Advanced contextual embedding method (BERT) constructs different vectors for the same word in different contexts.
BERT embeddings have the best results in disaster prediction task than the traditional word embeddings.
- Score: 0.548253258922555
- License: http://creativecommons.org/licenses/by-nc-nd/4.0/
- Abstract: Social media like Twitter provide a common platform to share and communicate
personal experiences with other people. People often post their life
experiences, local news, and events on social media to inform others. Many
rescue agencies monitor this type of data regularly to identify disasters and
reduce the risk of lives. However, it is impossible for humans to manually
check the mass amount of data and identify disasters in real-time. For this
purpose, many research works have been proposed to present words in
machine-understandable representations and apply machine learning methods on
the word representations to identify the sentiment of a text. The previous
research methods provide a single representation or embedding of a word from a
given document. However, the recent advanced contextual embedding method (BERT)

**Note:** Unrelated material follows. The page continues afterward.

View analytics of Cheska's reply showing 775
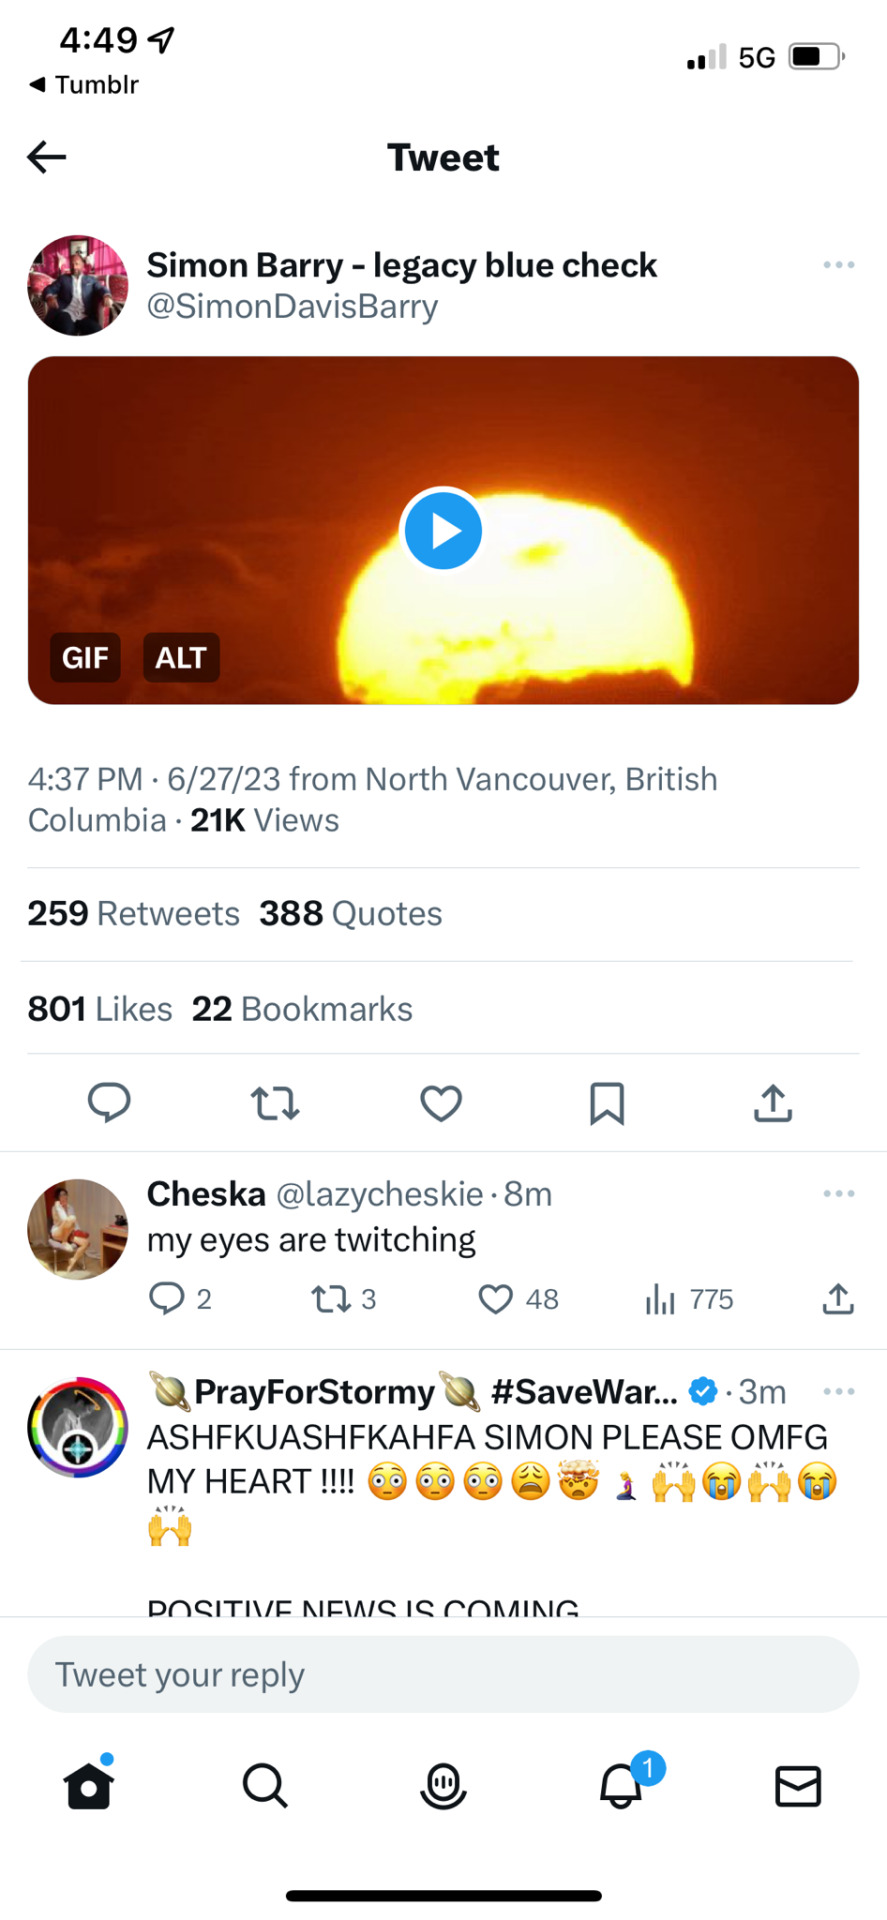The height and width of the screenshot is (1920, 887). pos(689,1299)
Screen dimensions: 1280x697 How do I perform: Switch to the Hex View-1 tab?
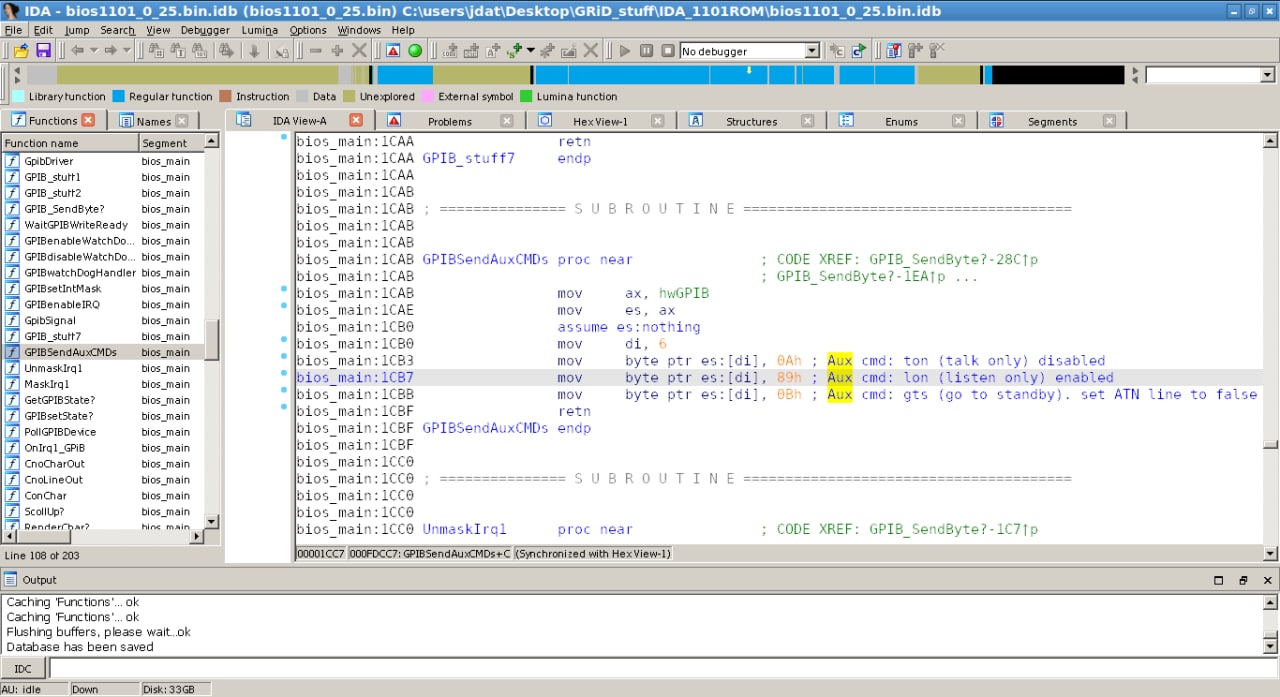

constructs different vectors for the same word in different contexts. BERT
embeddings have been successfully used in different natural language processing
(NLP) tasks, yet there is no concrete analysis of how these representations are
helpful in disaster-type tweet analysis. In this research work, we explore the
efficacy of BERT embeddings on predicting disaster from Twitter data and
compare these to traditional context-free word embedding methods (GloVe,
Skip-gram, and FastText). We use both traditional machine learning methods and
deep learning methods for this purpose. We provide both quantitative and
qualitative results for this study. The results show that the BERT embeddings
have the best results in disaster prediction task than the traditional word
embeddings. Our codes are made freely accessible to the research community.